Strike 1: Talk to Colorado Buffaloes football fans and mention the names of Dan Hawkins and Deion Sanders. You’re going to get polar opposite reactions. Simply put, CU fans see Hawkins as a loser, and Deion as a winner.

But it’s not that simple. Strip away the hype and the emotion, and there are definite similarities, both good and bad.

Hawkins coached the Buffs for almost five seasons, compiling a record of 19-39 (32.75%) after arriving from a successful run at Boise State with much fanfare, but saddled with substandard facilities and support. In five seasons with those Broncos, he won four conference titles, went to four bowl games and won two of them. He was a hot commodity when CU lured him away.

After a rough first year, the Buffs upset third-ranked Oklahoma in Boulder in year two and earned a bid to the Independence Bowl, where they lost to Nick Saban’s first Alabama squad.

Things went downhill after that.

The losing was tough enough to swallow, but what made things even worse was the visual of Hawkins bringing in his son Cody to be CU’s starting quarterback. Cody became a lightning rod for criticism. He put up nice individual stats, but that never translated to wins. Yet he’s still comfortably in third place among CU all-time passing leaders, ahead of guys like Joel Klatt, Koy Detmer and Kordell Stewart.

The Hawkins father-son/QB combo will never ever be revered in Boulder.

Fast forward more than a decade and Sanders first year as the head football coach at the University of Colorado, when the team was 4-8 (33.3%) will be remembered forever for a lot of reasons, including the tremendous impact the Hall of Famer had on the program financially and from an attention standpoint, even though it was just as unsuccessful on the field.

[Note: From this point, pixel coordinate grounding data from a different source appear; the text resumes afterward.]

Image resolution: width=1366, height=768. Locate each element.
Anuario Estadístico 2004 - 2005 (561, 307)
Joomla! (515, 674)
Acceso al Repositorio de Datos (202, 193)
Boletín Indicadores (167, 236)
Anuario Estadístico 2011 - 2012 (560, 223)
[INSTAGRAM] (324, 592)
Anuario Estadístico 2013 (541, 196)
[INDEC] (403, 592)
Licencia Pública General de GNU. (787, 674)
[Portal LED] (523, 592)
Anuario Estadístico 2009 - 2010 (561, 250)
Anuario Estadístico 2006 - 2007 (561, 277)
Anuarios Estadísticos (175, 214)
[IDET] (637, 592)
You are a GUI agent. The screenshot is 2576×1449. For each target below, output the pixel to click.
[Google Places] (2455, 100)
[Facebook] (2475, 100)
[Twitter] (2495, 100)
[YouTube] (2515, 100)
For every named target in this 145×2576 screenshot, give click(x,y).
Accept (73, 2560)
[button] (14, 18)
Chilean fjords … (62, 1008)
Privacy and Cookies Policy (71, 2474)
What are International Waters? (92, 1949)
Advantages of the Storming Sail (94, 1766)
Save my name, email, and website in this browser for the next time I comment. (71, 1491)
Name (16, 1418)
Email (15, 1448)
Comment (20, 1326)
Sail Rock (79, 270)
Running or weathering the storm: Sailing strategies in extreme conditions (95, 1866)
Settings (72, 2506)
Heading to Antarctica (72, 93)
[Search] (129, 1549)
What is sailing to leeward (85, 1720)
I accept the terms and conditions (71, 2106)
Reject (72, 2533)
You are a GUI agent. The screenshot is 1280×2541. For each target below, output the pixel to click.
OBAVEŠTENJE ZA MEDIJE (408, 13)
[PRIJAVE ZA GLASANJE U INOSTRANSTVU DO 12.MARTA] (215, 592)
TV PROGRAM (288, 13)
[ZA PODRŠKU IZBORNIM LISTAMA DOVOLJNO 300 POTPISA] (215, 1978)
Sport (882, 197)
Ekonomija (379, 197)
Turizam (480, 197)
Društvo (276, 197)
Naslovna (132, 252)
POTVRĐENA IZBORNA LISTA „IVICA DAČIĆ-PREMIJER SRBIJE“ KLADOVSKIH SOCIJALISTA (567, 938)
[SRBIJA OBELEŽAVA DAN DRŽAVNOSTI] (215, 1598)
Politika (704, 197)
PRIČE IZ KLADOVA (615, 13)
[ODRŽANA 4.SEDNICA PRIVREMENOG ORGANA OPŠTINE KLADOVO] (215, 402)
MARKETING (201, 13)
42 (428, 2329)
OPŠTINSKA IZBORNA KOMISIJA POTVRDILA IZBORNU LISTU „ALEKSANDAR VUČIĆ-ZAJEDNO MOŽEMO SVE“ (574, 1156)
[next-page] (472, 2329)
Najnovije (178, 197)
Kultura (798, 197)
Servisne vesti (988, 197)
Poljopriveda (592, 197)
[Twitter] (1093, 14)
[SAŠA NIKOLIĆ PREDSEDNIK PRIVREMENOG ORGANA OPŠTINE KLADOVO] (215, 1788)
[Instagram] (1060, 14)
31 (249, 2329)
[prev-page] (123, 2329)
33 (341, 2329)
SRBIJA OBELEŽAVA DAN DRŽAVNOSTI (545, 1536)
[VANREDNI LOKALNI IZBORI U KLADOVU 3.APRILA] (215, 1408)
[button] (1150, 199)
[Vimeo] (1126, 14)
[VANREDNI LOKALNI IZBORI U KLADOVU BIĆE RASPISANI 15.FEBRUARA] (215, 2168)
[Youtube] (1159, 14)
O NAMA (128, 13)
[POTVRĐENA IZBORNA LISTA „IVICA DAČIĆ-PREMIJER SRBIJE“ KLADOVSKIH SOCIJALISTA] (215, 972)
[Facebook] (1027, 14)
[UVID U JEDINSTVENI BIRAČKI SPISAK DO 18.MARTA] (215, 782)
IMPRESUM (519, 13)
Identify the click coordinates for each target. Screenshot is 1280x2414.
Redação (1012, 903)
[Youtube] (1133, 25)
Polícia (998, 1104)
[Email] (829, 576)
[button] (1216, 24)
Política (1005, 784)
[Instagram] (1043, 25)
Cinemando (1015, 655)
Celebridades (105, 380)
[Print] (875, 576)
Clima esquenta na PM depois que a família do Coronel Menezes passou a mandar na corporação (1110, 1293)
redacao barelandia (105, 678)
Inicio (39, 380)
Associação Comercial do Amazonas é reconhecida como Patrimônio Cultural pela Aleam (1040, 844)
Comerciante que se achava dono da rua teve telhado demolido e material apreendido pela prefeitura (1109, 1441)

This also includes of course Sanders’ son Shedeur as the Buffs starting quarterback.

The comparison is right there.

You don’t have to be an NFL scout to see that Shedeur is a far more talented quarterback than Cody Hawkins ever was. But being the coach’s son/QB still brings an extra layer of attention. If you’re a Sanders, attention is what you’re all about. But not all of it’s good.

Like Cody, Shedeur put up good stats as the Buffs signal caller, but not a lot of wins.

Regardless, the Sanders father-son/QB tandem IS currently revered by CU faithful. Could that standing could be in any danger?

Fact of the matter is, there’s a not-so-good element of “Daddy Ball 2.0” going on in Boulder, as displayed most recently by the Louis Vuitton Paris modeling episode. Last week, Shedeur and his brother Shilo skipped the Buffs first team meeting of the year – with Deion’s blessing – to travel to Paris to do some runway modeling (presumably as part of their lucrative NIL deals.) The move has been criticized by friends and foes alike as sending the wrong message.

Those criticisms mean nothing to Deion. He’s far more worried about what other coaches are saying about him. Still, it’s more than fair to ask if the same “blessing” would have been given to any of the CU players who were not related to the head coach?

Don’t forget, last season ended with acclaimed offensive coordinator Sean Lewis quitting as the Buffs play caller with four games to go due to the special treatment the son/QB was getting. This included Shedeur’s personal quarterback coach being involved with team meetings and game plans, not running the plays that Lewis was sending in, and reportedly holding on to the ball too long when he should have been throwing it away in order to keep up his completion percentage. (By the way, these are the same things that Russell Wilson was reportedly doing under Nathaniel Hackett in 2022 that drew the ire of Denver Broncos followers.)

As soon as the season ended, Lewis, offensive line coach Bill O’Boyle, and tight ends coach Tim Brewster all resigned. Lewis is the new head coach at San Diego State.

Preferential treatment for star players is nothing new at any level of sports. It’s all good when the team is winning. Still, “the coaches kid” always has and always will carry with it a negative connotation. When you’re 4-8, allowing your son(s) to do things other players wouldn’t be allowed to do is the kind of thing that can turn a difficult situation into something much worse.